BRUSSELS — Russia poses a direct threat to the European Union through acts of sabotage and cyberattacks, but its massive military spending suggests that President Vladimir Putin also plans to use his armed forces elsewhere in the future, the EU's top diplomat warned on Wednesday.
''Russia is already a direct threat to the European Union,'' EU foreign policy chief Kaja Kallas said. She listed a series of Russian airspace violations, provocative military exercises, and attacks on energy grids, pipelines and undersea cables.
Kallas noted that Russia is already spending more on defense than the EU's 27 nations combined, and this year will invest more ''on defense than its own health care, education and social policy combined.''
''This is a long-term plan for a long-term aggression. You don't spend that much on (the) military, if you do not plan to use it,'' Kallas told EU lawmakers in Strasbourg, France.

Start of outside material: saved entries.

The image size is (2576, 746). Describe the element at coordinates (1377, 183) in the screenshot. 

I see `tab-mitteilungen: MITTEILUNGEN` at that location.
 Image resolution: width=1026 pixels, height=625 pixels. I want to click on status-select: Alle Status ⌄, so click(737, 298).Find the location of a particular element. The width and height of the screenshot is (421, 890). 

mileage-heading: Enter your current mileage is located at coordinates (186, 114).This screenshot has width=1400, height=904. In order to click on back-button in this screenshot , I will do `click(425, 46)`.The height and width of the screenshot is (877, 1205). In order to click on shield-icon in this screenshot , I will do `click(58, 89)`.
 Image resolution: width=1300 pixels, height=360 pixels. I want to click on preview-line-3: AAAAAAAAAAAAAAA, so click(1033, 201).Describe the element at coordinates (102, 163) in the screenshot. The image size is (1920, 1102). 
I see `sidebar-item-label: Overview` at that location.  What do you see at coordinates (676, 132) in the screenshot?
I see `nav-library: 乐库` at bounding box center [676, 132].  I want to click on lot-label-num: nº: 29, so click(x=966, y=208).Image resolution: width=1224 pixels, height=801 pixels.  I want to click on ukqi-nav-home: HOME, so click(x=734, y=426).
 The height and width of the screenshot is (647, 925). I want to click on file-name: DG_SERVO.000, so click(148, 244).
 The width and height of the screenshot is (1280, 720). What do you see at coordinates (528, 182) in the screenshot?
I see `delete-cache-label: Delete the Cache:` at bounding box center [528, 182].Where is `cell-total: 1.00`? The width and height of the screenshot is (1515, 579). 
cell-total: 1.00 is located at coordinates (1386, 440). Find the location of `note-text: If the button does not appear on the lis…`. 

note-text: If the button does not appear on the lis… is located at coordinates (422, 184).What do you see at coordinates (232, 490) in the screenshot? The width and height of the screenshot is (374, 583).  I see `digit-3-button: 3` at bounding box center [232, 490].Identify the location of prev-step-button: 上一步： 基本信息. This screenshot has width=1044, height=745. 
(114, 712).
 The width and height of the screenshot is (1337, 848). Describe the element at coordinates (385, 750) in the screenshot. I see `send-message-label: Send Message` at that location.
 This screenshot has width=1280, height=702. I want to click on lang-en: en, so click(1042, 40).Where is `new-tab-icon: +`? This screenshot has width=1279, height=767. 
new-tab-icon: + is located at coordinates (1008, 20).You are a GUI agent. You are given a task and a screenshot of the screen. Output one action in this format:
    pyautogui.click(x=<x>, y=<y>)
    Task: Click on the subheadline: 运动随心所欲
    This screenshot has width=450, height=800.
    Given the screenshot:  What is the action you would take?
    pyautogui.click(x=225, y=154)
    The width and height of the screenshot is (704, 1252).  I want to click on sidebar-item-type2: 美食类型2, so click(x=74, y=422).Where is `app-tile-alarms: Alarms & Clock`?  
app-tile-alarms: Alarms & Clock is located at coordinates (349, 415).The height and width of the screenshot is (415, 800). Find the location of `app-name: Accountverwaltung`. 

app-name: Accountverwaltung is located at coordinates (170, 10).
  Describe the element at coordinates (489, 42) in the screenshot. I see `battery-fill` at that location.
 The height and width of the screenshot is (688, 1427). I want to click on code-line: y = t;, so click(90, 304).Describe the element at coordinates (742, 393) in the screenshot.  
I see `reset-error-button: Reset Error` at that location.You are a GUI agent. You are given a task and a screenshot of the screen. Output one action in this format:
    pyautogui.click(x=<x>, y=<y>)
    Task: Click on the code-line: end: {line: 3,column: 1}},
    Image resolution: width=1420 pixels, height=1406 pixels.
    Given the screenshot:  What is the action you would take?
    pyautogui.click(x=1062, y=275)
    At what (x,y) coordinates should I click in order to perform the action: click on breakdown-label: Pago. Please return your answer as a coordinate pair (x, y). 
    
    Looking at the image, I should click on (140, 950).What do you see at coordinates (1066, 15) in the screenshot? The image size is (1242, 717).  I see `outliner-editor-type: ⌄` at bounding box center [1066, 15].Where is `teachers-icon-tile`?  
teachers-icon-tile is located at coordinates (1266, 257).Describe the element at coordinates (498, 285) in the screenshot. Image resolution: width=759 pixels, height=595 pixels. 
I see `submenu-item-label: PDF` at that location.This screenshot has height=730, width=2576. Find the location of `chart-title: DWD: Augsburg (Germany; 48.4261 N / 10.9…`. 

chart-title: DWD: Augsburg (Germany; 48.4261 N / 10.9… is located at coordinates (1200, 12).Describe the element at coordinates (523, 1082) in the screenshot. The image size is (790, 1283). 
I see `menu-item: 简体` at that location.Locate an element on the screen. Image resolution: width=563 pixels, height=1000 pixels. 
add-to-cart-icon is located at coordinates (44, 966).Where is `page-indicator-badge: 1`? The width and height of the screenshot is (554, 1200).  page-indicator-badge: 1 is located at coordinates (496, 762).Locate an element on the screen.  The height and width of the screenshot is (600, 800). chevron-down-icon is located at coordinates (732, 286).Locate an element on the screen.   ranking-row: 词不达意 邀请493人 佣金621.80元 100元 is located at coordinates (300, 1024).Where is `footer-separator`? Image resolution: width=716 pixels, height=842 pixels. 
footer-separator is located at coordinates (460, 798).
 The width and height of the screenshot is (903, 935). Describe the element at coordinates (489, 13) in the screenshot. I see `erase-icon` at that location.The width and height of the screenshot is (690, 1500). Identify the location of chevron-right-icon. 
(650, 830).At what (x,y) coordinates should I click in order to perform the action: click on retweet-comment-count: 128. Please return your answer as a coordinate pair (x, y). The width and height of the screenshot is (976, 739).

''Europe is under attack and our continent sits in a world becoming more dangerous,'' she added.
NATO Secretary-General Mark Rutte has said that Russia is producing as much weapons and ammunition in three months as the 32 allies together make in a year. He believes that Russia could be in a position to launch an attack on a NATO ally by the end of the decade.
The acts of sabotage and cyberattacks are mostly aimed at undermining European support for Ukraine, military officers and experts have said.
But concern is mounting in Europe that Russia could try to test NATO's Article 5 security guarantee — the pledge that an attack on any one of the allies would be met with a collective response from all 32.